Kettlebell Suitcase Deadlift
The Kettlebell Suitcase Deadlift is a functional strength exercise where you lift a weight positioned at your side, targeting the glutes and hamstrings while challenging core stability. By resisting the urge to lean sideways, this movement strengthens the obliques and improves hip hinge mechanics.

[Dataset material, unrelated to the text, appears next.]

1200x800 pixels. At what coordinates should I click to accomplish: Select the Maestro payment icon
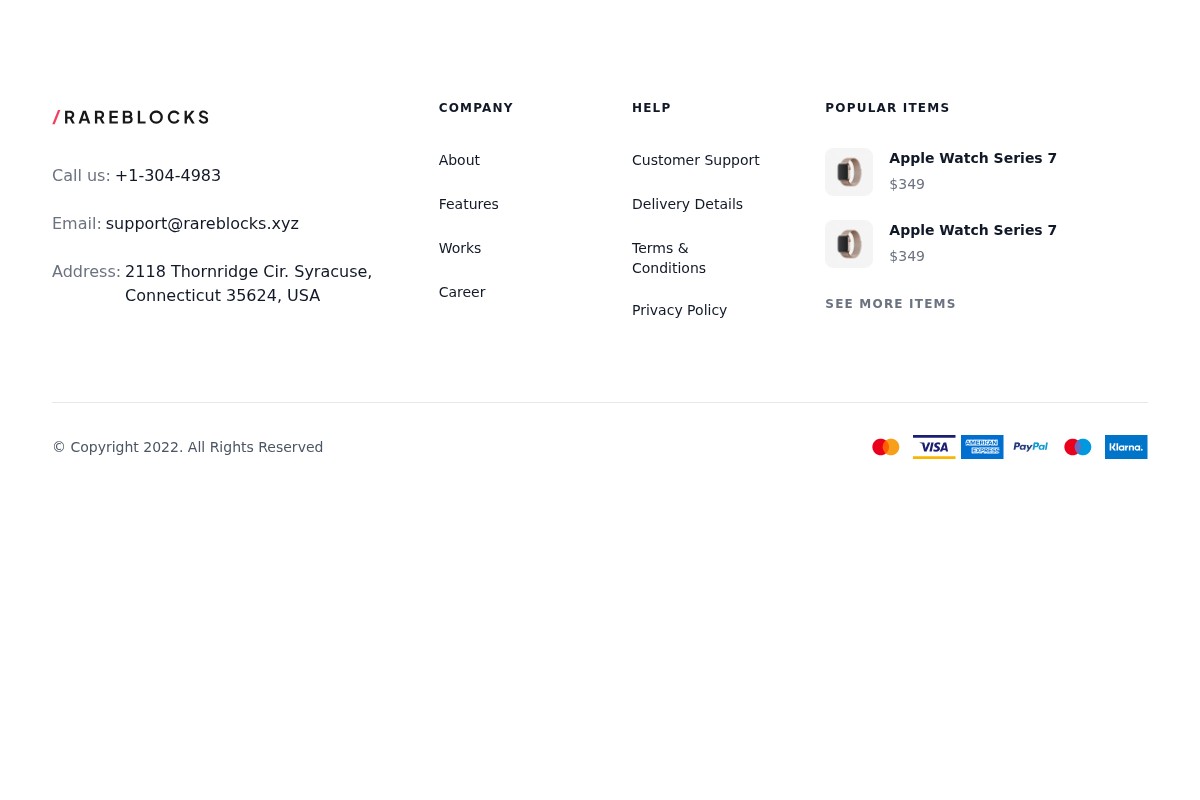click(x=1078, y=447)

Iridium accounts for the unique stability demands of this lift by allocating volume toward both your hamstring and oblique landmarks. Because the offset weight relies heavily on grip strength, the AI checks the recovery status of your forearms against your 7-day history to ensure holding the kettlebell doesn't become the limiting factor before your posterior chain is fatigued.
Form Cues
- Stand with feet hip-width apart
- Hinge your hips back to lower yourself
- Keep your shoulders level and square
- Brace your core as if preparing for a punch
- Drive through your heels to stand tall
- Don't let your torso lean toward the weight
- Don't round your lower back
- Don't squat down with your knees forward
- Don't shrug your shoulder at the top
Common Mistakes
- Leaning sideways toward the kettlebell
- Turning the movement into a squat
- Rounding the spine during the lift
- Allowing the shoulders to twist
Muscles Worked
This exercise primarily targets the posterior chain, specifically the glutes and hamstrings, through the hip hinge pattern. Uniquely, it heavily engages the obliques and quadratus lumborum to resist the lateral pull of the weight, effectively turning a lower-body lift into a powerful core stability challenge.